(INSTRUCTIONS FOR THE TASK): Write out exactly, with no other output, the lines below from the one that contains "The image size is (2576, 811)." through the end.

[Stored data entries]
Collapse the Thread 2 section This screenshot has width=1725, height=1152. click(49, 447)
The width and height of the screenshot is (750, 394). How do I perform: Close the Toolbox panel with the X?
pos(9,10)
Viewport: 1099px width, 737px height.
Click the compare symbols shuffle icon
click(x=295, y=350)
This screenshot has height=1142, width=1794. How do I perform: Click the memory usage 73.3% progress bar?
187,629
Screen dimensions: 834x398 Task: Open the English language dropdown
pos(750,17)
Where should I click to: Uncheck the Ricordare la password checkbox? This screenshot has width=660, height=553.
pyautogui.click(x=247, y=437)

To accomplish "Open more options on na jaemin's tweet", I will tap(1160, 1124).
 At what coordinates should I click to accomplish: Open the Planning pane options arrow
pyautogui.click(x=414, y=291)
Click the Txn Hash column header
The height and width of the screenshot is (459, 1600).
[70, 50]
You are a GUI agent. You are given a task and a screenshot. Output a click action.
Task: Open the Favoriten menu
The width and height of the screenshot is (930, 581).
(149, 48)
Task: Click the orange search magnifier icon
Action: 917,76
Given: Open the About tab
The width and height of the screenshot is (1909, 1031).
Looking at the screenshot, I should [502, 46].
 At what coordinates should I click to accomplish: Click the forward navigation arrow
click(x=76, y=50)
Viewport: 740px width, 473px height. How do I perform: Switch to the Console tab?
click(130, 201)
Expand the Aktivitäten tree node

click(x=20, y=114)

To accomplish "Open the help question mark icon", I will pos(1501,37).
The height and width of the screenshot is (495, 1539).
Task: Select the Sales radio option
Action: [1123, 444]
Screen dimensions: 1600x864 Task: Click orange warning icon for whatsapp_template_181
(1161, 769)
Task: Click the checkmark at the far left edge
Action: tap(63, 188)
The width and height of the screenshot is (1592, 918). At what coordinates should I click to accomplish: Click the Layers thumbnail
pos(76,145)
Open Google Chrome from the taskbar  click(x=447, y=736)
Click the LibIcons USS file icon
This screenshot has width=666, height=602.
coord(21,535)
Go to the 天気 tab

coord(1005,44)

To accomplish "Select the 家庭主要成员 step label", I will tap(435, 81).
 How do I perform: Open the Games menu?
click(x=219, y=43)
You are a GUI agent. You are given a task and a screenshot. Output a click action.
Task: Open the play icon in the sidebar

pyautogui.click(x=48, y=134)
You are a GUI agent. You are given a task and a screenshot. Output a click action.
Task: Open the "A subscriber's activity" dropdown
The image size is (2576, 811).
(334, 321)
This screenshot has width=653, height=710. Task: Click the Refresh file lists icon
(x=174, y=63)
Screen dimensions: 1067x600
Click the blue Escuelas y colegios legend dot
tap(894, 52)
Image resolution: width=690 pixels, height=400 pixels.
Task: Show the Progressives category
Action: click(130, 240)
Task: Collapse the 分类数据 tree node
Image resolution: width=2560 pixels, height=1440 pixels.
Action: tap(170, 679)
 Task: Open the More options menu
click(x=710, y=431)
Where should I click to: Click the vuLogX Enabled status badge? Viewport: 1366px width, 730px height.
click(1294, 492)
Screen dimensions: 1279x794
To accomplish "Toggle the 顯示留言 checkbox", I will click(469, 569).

(TASK ANSWER):
The image size is (2576, 811).
(334, 321)
This screenshot has width=653, height=710. Task: Click the Refresh file lists icon
(x=174, y=63)
Screen dimensions: 1067x600
Click the blue Escuelas y colegios legend dot
tap(894, 52)
Image resolution: width=690 pixels, height=400 pixels.
Task: Show the Progressives category
Action: click(130, 240)
Task: Collapse the 分类数据 tree node
Image resolution: width=2560 pixels, height=1440 pixels.
Action: tap(170, 679)
 Task: Open the More options menu
click(x=710, y=431)
Where should I click to: Click the vuLogX Enabled status badge? Viewport: 1366px width, 730px height.
click(1294, 492)
Screen dimensions: 1279x794
To accomplish "Toggle the 顯示留言 checkbox", I will click(469, 569).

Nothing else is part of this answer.